João Henrique

Cientista político, com mais de 24 anos de experiência na formulação e gestão de políticas de controle do crime e da economia ilícita, para o setor público e privado, no Brasil e no exterior.

Câmeras corporais e reconhecimento facial.

A perspectiva política que ignora a violação dos direitos à intimidade dos policiais é a mesma que quer impedir qualquer tipo de reconhecimento facial de criminosos, sob a alegação de preservar "direitos à intimidade" e evitar "controle social".

João Henrique

O uso da tecnologia na segurança pública tornou-se um imperativo. É difícil pensar no trabalho policial e na produção de segurança sem banco de dados, tablets e celulares funcionais, câmeras de videomonitoramento, equipamentos táticos para fiscalização (etilômetro, decibelímetro, etc.) e treinamento, como os estandes de tiros ou pistas de tiros virtuais. 

Por outro lado, é na segurança onde o debate público sobre o uso de tecnologias invasivas é mais necessário

O uso intensivo de câmeras e sensores de monitoramento é um importante recurso para dissuadir os criminosos, ao mesmo tempo que possui o potencial de destruir o direito à intimidade e ser um instrumento de controle social e político poderoso

Basta lembrar que na obra distópica "1984", de George Orwell, o controle estatal era exercido através de televisores que funcionavam como câmeras de vigilância, permitindo ao "Partido" monitorar os cidadãos o tempo todo, sem que fossem percebidos.

Portanto, a tecnologia por si só não é boa ou má, mas a forma como ela é empregada por uma política pública define seu caráter

Essa é a questão, trata-se de um debate sobre princípios que definem e delimitam as regras de uso da tecnologia e não sobre a tecnologia em si. 

Os casos das câmeras corporais em policiais e da ampliação do reconhecimento facial são dois ótimos exemplos.

Gravar a vida do policial por 12 horas (turno de serviço) é um poderoso recurso para evitar abusos e erros policiais

Da mesma forma, realizar rastreamento facial contínuo e manter banco de dados biométricos de toda a população é um poderoso recurso dissuasório contra criminosos. No entanto, ambos violam o direito à intimidade e permitem o controle social. 
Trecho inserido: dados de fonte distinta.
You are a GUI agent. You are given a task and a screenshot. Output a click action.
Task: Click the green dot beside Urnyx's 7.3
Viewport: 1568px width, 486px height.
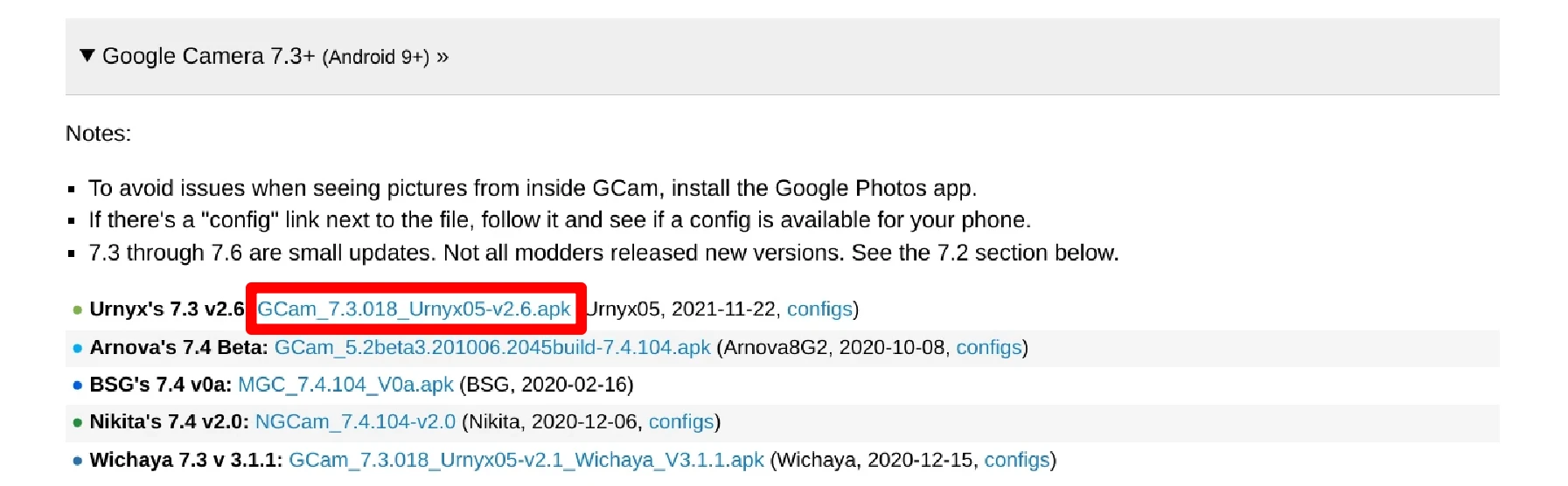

O debate público maduro é aquele que nos permite encontrar um ponto médio entre o direito à segurança e o direito à intimidade

Mas, infelizmente, não é o que tem ocorrido. O debate sobre princípios tem sido substituído pelo debate sobre "quem" pode e quem não pode ter direito à intimidade

Para a esquerda, câmeras corporais devem gravar o turno policial sem qualquer tipo de restrição, exatamente o que ocorria em São Paulo até 2023. 

Resultado: policiais femininas, ao entrarem em seu alojamento para ir ao banheiro, acabavam por filmar outras policiais se trocando; policiais (mulheres e homens) eram gravados ao entrar no banheiro, fazer suas refeições ou utilizar o WhatsApp em conversas particulares (a câmera fica na altura do peito).

Nem o Big Brother de George Orwell foi tão longe na violação dos direitos à intimidade e imagem. 

Mas, partidos de esquerda e defensores públicos têm ajuizado ações para impor esse tipo de "política" aos governadores

Esse mesmo grupo político que ignora a violação dos direitos à intimidade dos policiais, quer impedir qualquer tipo de reconhecimento facial, com recorrentes ações judiciais. 

A alegação: preservar "direitos à intimidade" e evitar "controle social". Não é um posicionamento a favor de direitos, mas contra qualquer direito aos policiais.

Não se pode substituir a "formulação de política pública" por compra de tecnologia. 

Controlar o abuso e o erro policial é necessário em todas as democracias e nenhuma delas faz isso gravando indiscriminadamente a vida do policial por 12 horas. 

Uma política requer qualificação contínua, suporte psicológico, identificação precoce de desvios e aplicação de medidas legais, garantindo o direito à defesa. A solução deve ser tão complexa quanto o problema

Assim como o reconhecimento facial deve ser aplicado em situações específicas, obedecidas as obrigações legais e com controle externo. 

As câmeras corporais devem ser utilizadas seguindo os mesmos critérios. Gravar a interação do policial com o público é fundamental, mas sem que isso represente uma acusação prévia. 

A câmera deve ser um instrumento de trabalho que colete provas, proteja o policial de falsas acusações (importante em tempos da woke "guerra contra a polícia"), que controle abuso e erro, mas que também faça reconhecimento facial de criminosos que passem pelo policial

Quando o debate se baseia em princípios, a solução sempre será a melhor.